Ooooh! Wahai Bathara yang masih hidup, kami yang mati diperalat ini, hanyalah
menginginkan kedamaian dan doa-doa suci diatas tanah peperangan ini; yang dulu
kami juga hidup diatasnya!”
“Aku akan
mengembalikanmu!” Bathara menutup mata, menahan hujan yang akan turun. Mendung
menggelayut dalam hatinya. Getir. Mahadewa adalah guru yang amat dicintainya.
Sekejap, dengan
pengaruh matahari biru, serentak seluruh pasukan mengangkat tangan, dan
menjatuhkan pedangnya. Ajian musuh dilunturkan seketika.
Mereka berdoa
bersama, mengatur barisan, dan yang lain membuat pagar ghaib agar mayat-mayat
dan Dayak tidak mengganggu tapa krama mereka.
Sejenak, medan
pertempuran berubah takzim, matahari biru memudar, namun cahayanya menyelimuti
mayat-mayat. Tak terkecuali Soeharto.
Petrus mengempis,
dan cahayanya seperti kunang-kunang kembali masuk kedalam tangan Soeharto.
“Aku yang pernah
mati, sedih melihat engkau berperang menggunakan kekuatanku!”
“Terimakasih,
engkau mendoakan kami yang mati, dan memberi jaminan kedamaian negeri ini, dan
bukannya menghidupkan kami lagi, dengan segala kekuatan kami”
“Damailah!”
“Semoga kelak
keturunan kami memaafkan kami juga, yang akan menjadi masa lalu!”
“Amiiin!” serentak
pasukan buyar dari keheningannya, menyadari kemunduran pasukan lawan. Mereka
sempat tertegun ketika banyak debu dan belulang berserakan, sisa-sisa mayat
hidup yang harus dikembalikan ke makamnya masing-masing.
Pakaian-pakaian
lusuh para mayat berkibaran terkena angin, hari menjelang senja. Bau darah
dimana-mana. Belulang dimana-mana.
Beberapa tentara
Bathara melanjutkan doanya dengan pasrah, mereka cukup menerima kegetiran
karena banyak yang ayah atau gurunya dihidupkan kembali dan diperalat dalam
perang.
Hati Bathara
semakin tergetar, melihat leluhurnya, gurunya, Pahlawan bangsanya mati hingga
kedua kalinya, dan kematian yang kedua ini adalah karenanya.
Akhirnya fajar
kembali datang, dan masih bau darah seperti yang sudah-sudah. Tak ada yang
dapat tidur. Semuanya lelah, peperangan kemarin amat menguras tenaga, namun
setidaknya Mahadewa Soeharto sudah kembali moksa.
Pasukan Daeng sudah
menyambut di muka, sudah merentang gendewa dan memicu senjata. Tak ada lagi
mayat hidup. Semuanya tubuh asli.
Bathara, dengan
diselimuti cahaya agung, menaiki kudanya yang belum terlalu tua. Ia berharap
banyak pada hari ini. Terlalu melimpah yang sudah mati. Mendung belum hilang
dari matanya.
“Masih akan datang
hujan, tetapi kapan?” desahnya.
Kembali diaturlah
barisan mereka, lebih rapi dari sebelumnya. Dan mereka bukan mayat hidup. Yang
di muka, diputar oleh Bathara ke belakang, yang belakang menjadi pasukan depan.

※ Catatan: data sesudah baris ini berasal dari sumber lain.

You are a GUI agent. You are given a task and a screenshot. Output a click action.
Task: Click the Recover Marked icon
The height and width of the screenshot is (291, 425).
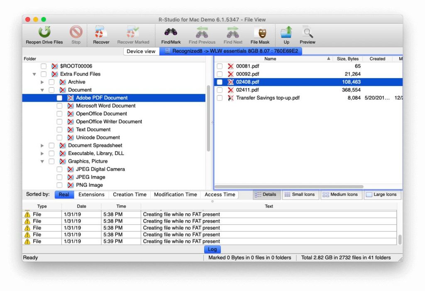[x=133, y=33]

Yang kanan dijadikan sayap kiri, dan sebaliknya. Bentuk pasukan diperpanjang,
agar terlihat lebih banyak dari sebelumnya.
Bathara mengambil
alih penuh kepanglimaan pasukan, karena panglima sebelumnya lumpuh terkena
keris Soekarno. Yang lain tunduk saja, tak menyangka Bathara, yang masih murid
Mahadewa Soeharto memiliki ajian Matahari Biru sekuat itu.
Kini tugas mereka
hanya tinggal memburu Sang Daeng, dan tentu akan mudah dengan penjagaan yang
berkurang. Tak ada lagi mayat hidup disana.
Entah kapan
pertempuran ini berakhir dengan sempurna, yang jelas, hanya akan berakhir
ketika masa lalu bukan lagi dibangkitkan, tetapi hanya tinggal didalam
kenangan.
Ya, tak akan ada
lagi yang menghidupkan mayat dari masa lalu di medan pertempuran ini.